Do this =>
Format every line of the material below as a Markdown table with two columns, Number and Line, skipping any blank lines. Leave the pictures out of the table.

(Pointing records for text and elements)
=-=-=

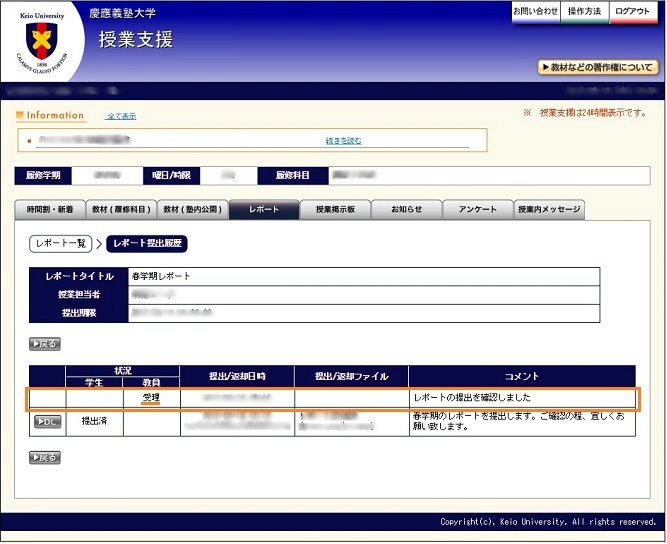Open 授業内メッセージ tab
This screenshot has height=544, width=667.
549,210
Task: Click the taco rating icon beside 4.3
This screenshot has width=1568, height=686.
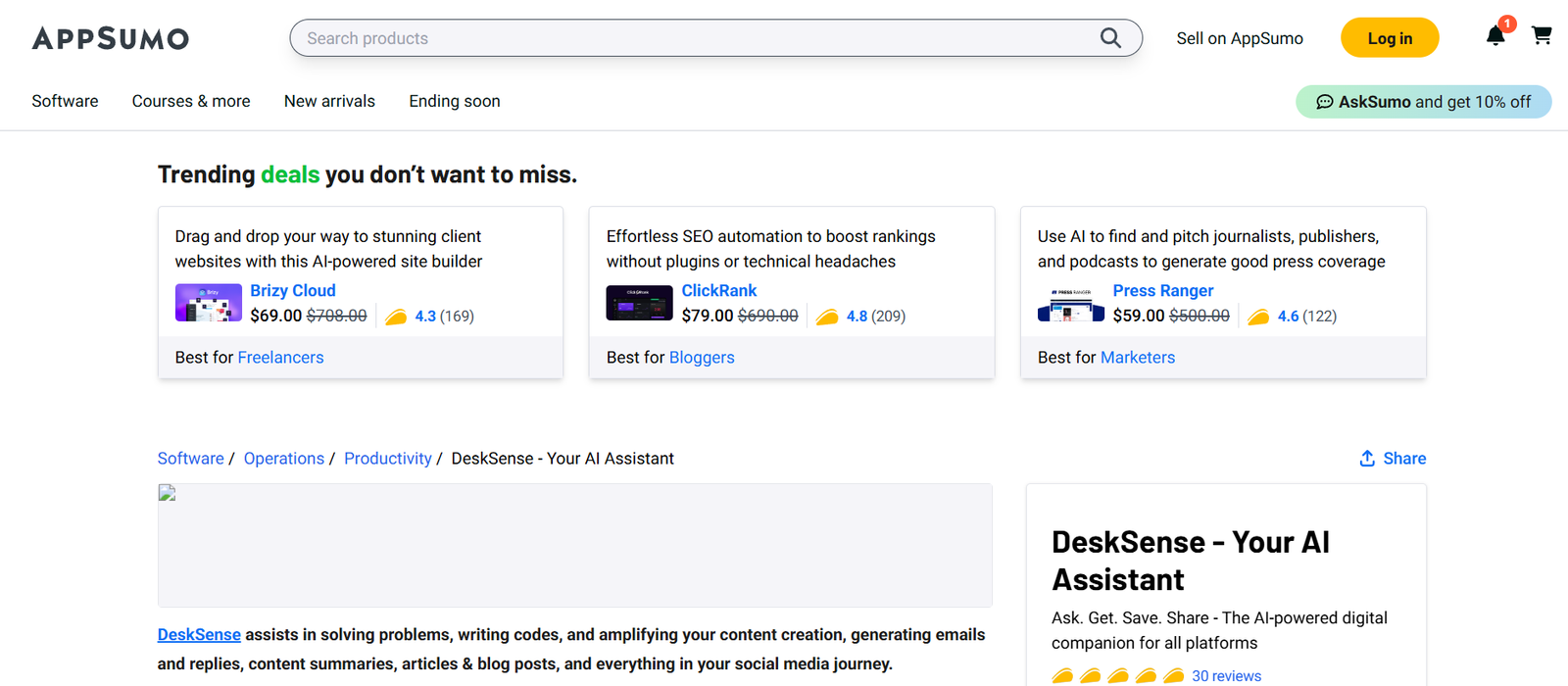Action: pyautogui.click(x=396, y=317)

=-=-=

Solved problem =>
| Number | Line |
|---|---|
| 1 | Open 授業内メッセージ tab |
| 2 | This screenshot has height=544, width=667. |
| 3 | 549,210 |
| 4 | Task: Click the taco rating icon beside 4.3 |
| 5 | This screenshot has width=1568, height=686. |
| 6 | Action: pyautogui.click(x=396, y=317) |